▸ **Action item**
An exact copy is needed of the lines from the one that contains "You are a computer-use agent." through the final line of the data below, with pictures left out.

Top of Provided material

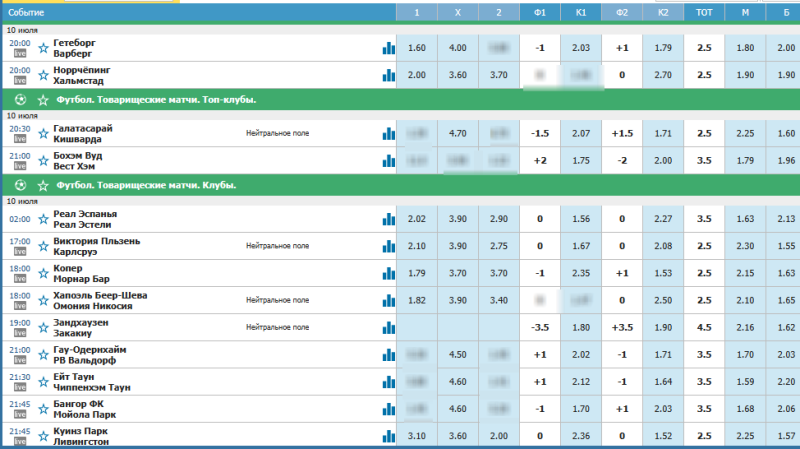The image size is (800, 449).
Task: Collapse the Товарищеские матчи. Топ-клубы section
Action: [150, 100]
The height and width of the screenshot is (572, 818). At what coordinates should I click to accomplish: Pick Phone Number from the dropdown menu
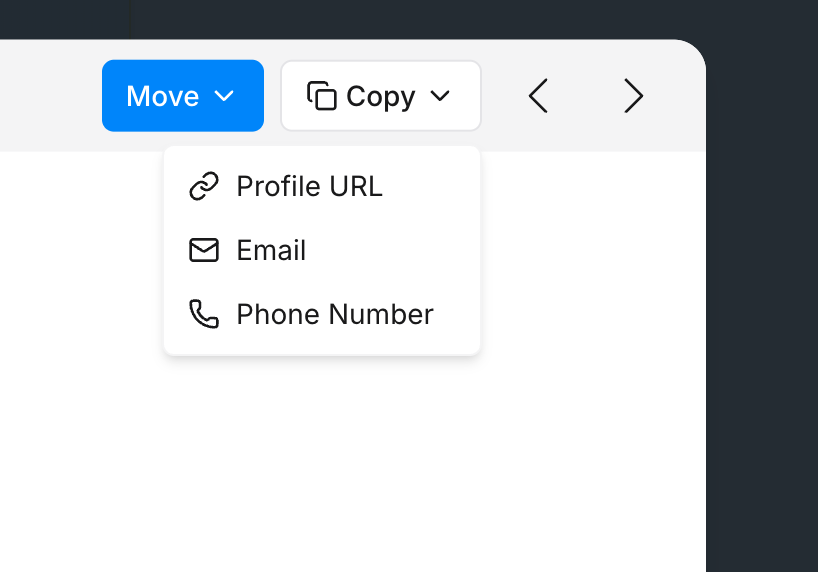[334, 314]
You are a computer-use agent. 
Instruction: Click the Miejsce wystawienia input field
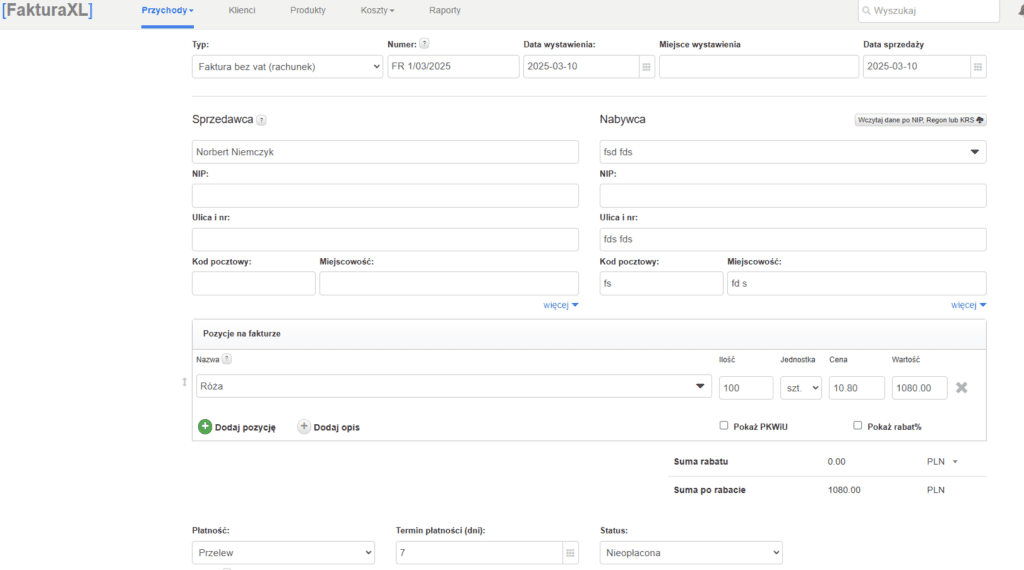click(x=758, y=67)
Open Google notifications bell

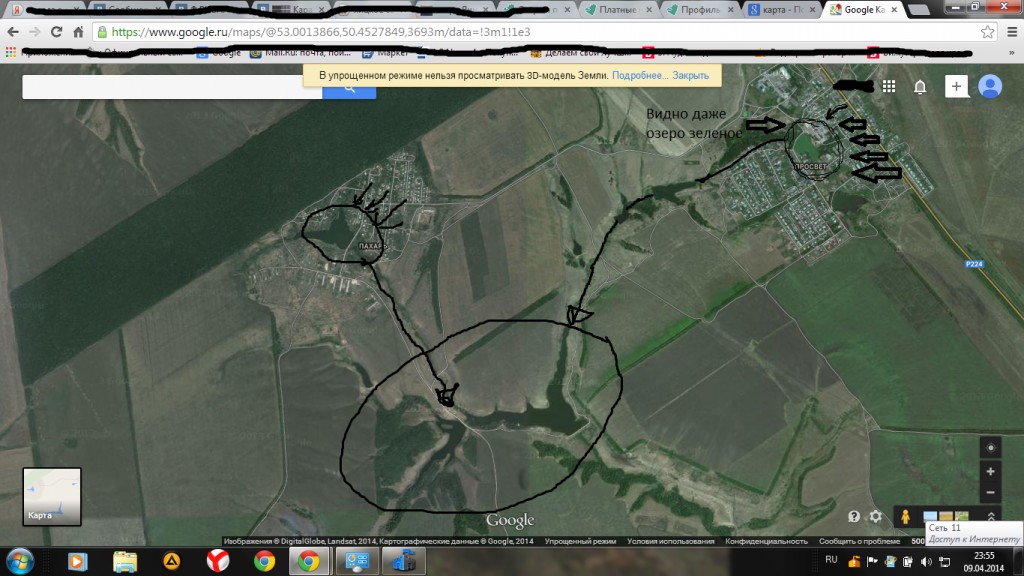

Bottom of Provided material

▸ **Response area**
You are a computer-use agent. 
Instruction: Click the Miejsce wystawienia input field
click(x=758, y=67)
Open Google notifications bell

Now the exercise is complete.